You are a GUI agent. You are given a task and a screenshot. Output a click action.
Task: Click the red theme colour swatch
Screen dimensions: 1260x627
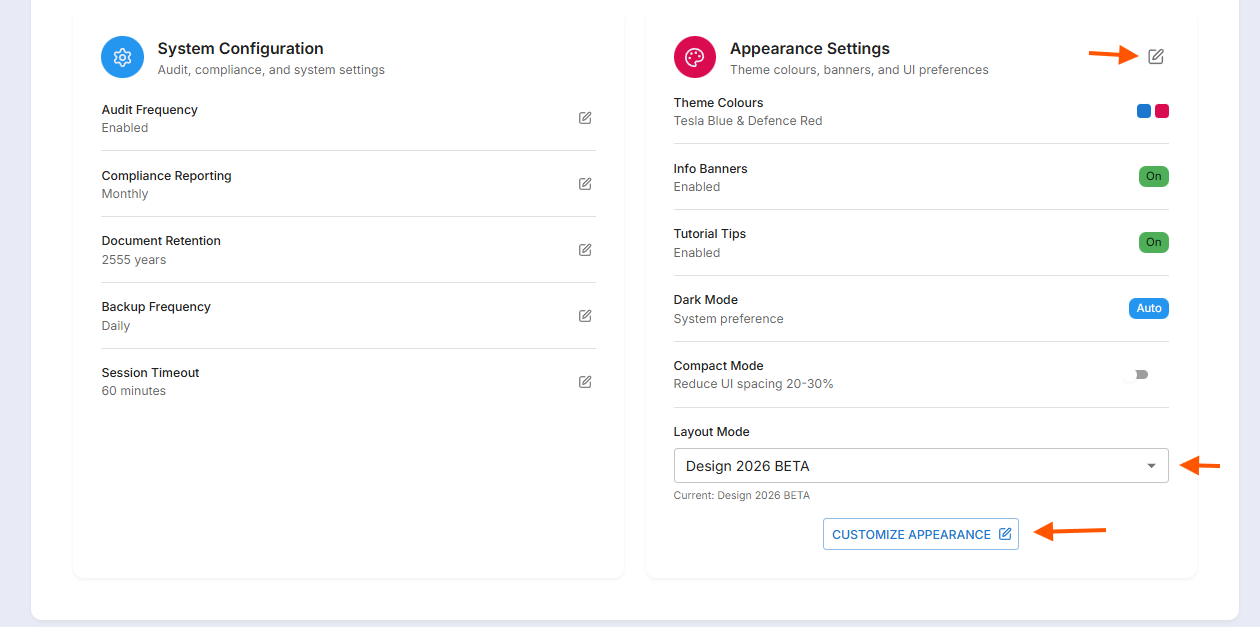point(1162,111)
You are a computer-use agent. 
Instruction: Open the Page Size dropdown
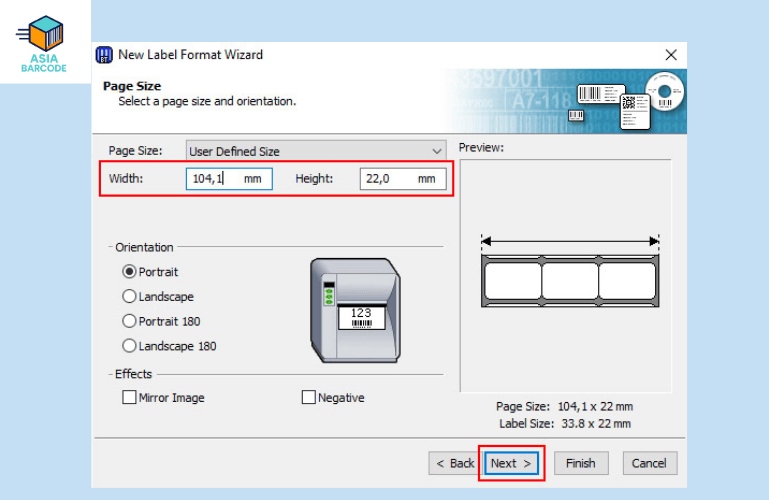pyautogui.click(x=316, y=151)
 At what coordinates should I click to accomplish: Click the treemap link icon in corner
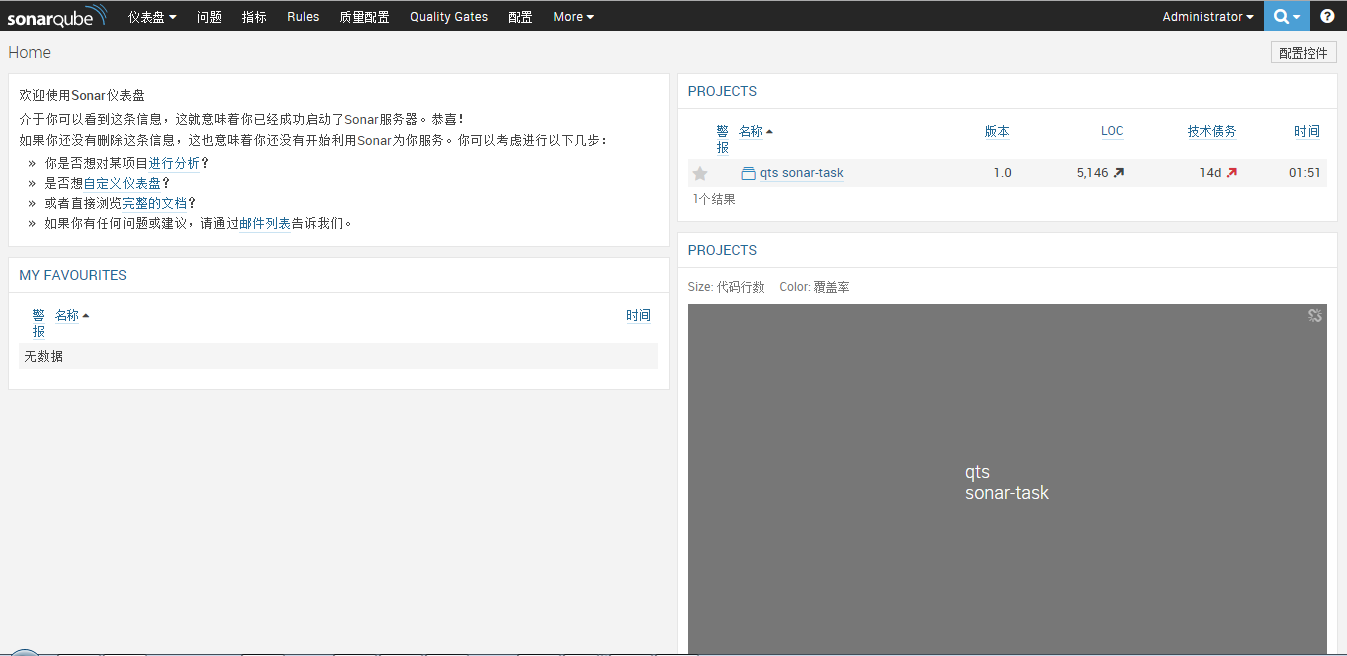1315,315
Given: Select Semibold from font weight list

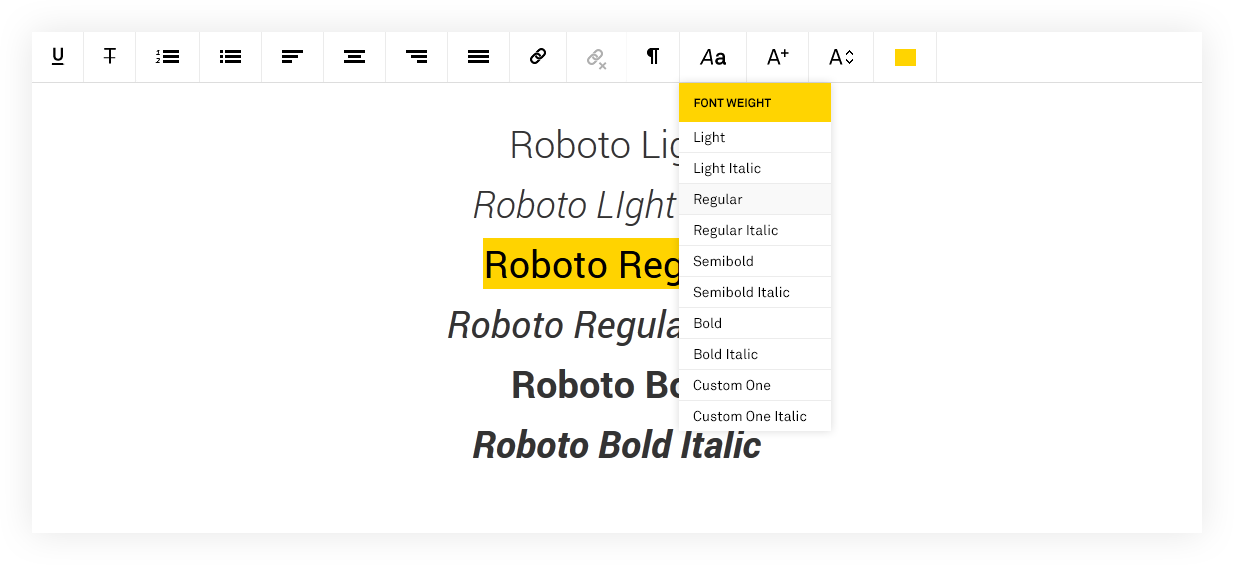Looking at the screenshot, I should tap(723, 261).
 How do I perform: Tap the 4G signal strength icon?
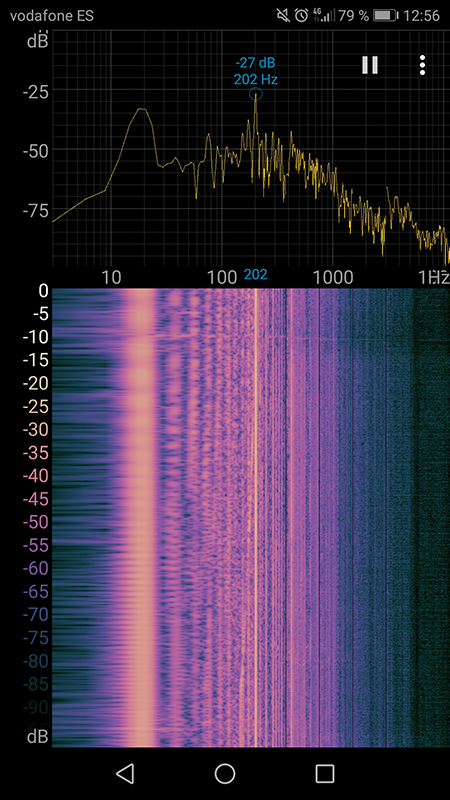click(x=323, y=16)
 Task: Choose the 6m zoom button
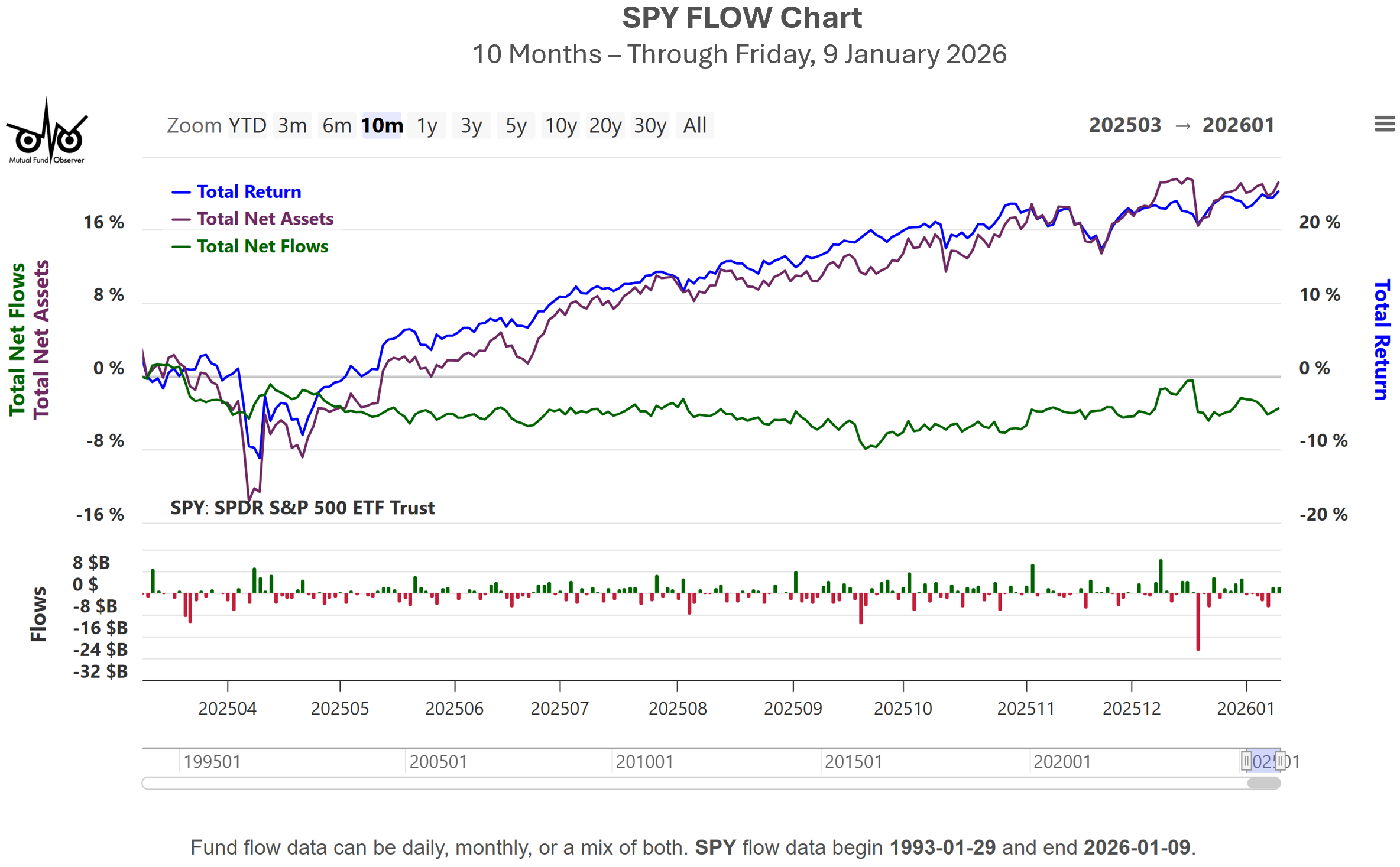pyautogui.click(x=337, y=125)
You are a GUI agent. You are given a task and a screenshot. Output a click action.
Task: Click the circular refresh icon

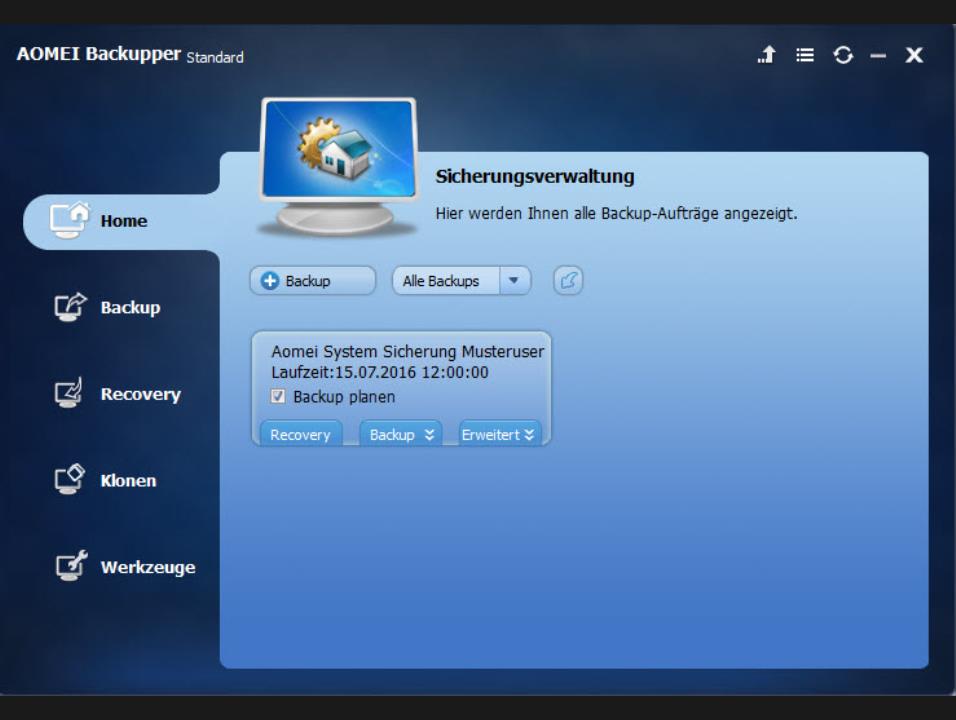pyautogui.click(x=843, y=56)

Your assignment:
Please repeat each record above precisely, with the pictures left out.

Response below:
You are a GUI agent. You are given a task and a screenshot. Output a click action.
Task: Click the red theme colour swatch
Screen dimensions: 1260x627
point(1162,111)
You are a computer-use agent. 
Instruction: Open the Page Size dropdown
pyautogui.click(x=316, y=151)
 At what coordinates should I click to accomplish: Click the treemap link icon in corner
1315,315
Given: Select Semibold from font weight list

Looking at the screenshot, I should tap(723, 261).
 How do I perform: Tap the 4G signal strength icon?
click(x=323, y=16)
 Task: Choose the 6m zoom button
pyautogui.click(x=337, y=125)
You are a GUI agent. You are given a task and a screenshot. Output a click action.
Task: Click the circular refresh icon

pyautogui.click(x=843, y=56)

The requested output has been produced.